╭─ RECORDS FOR THE EXERCISE

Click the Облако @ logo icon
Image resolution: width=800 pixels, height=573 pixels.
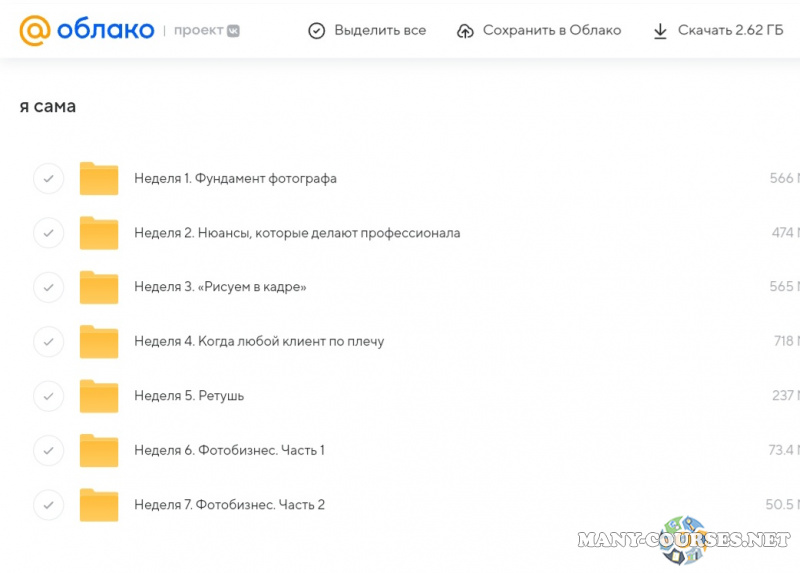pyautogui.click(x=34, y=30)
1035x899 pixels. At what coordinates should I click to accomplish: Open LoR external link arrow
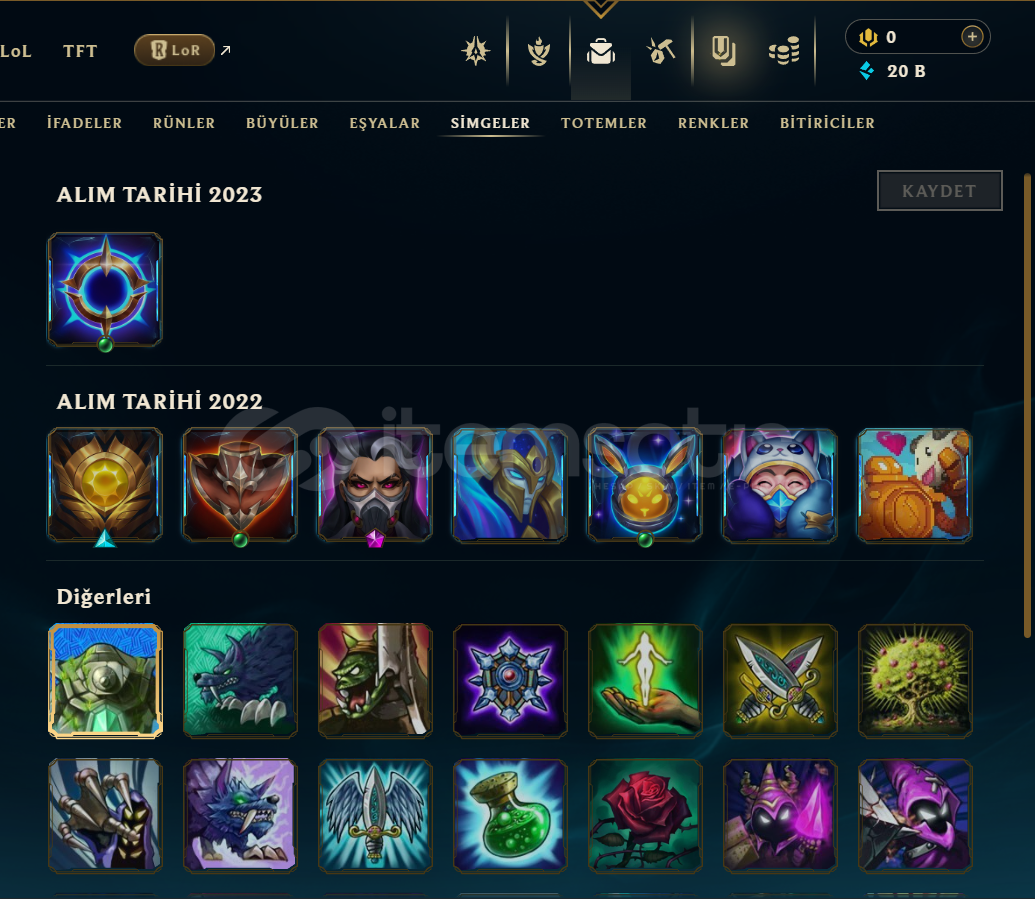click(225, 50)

╰─
╭─ RECORDS FOR THE EXERCISE

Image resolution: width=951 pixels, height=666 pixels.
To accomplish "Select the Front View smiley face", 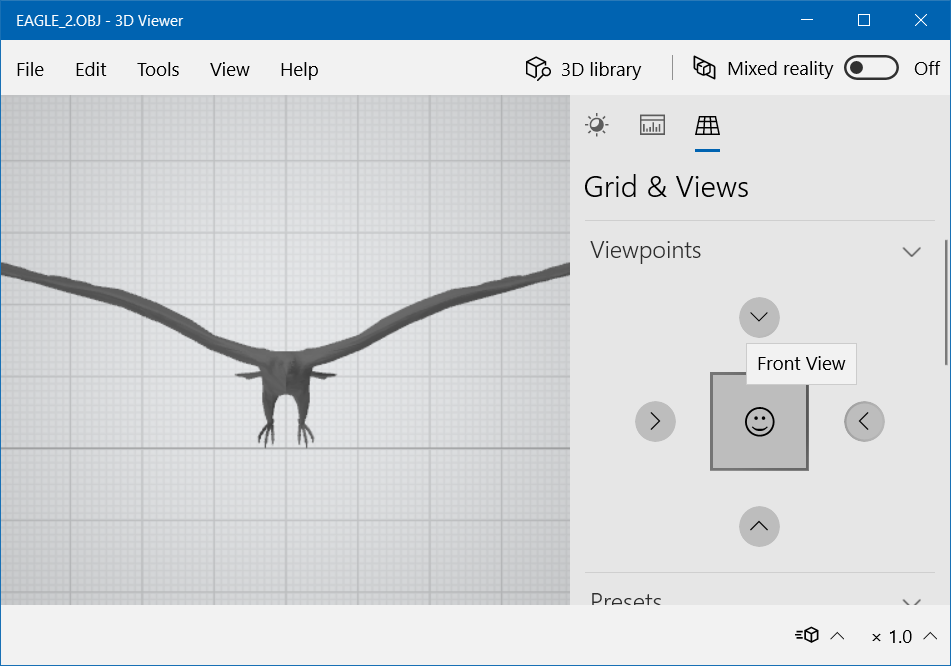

╰─

WHAT IS BEING ASKED. Print, exactly, each line above from the one with "Image resolution: width=951" to the one with "the Front View", end lines included. Leave pictures out of it.

TASK ANSWER.
Image resolution: width=951 pixels, height=666 pixels.
To accomplish "Select the Front View smiley face", 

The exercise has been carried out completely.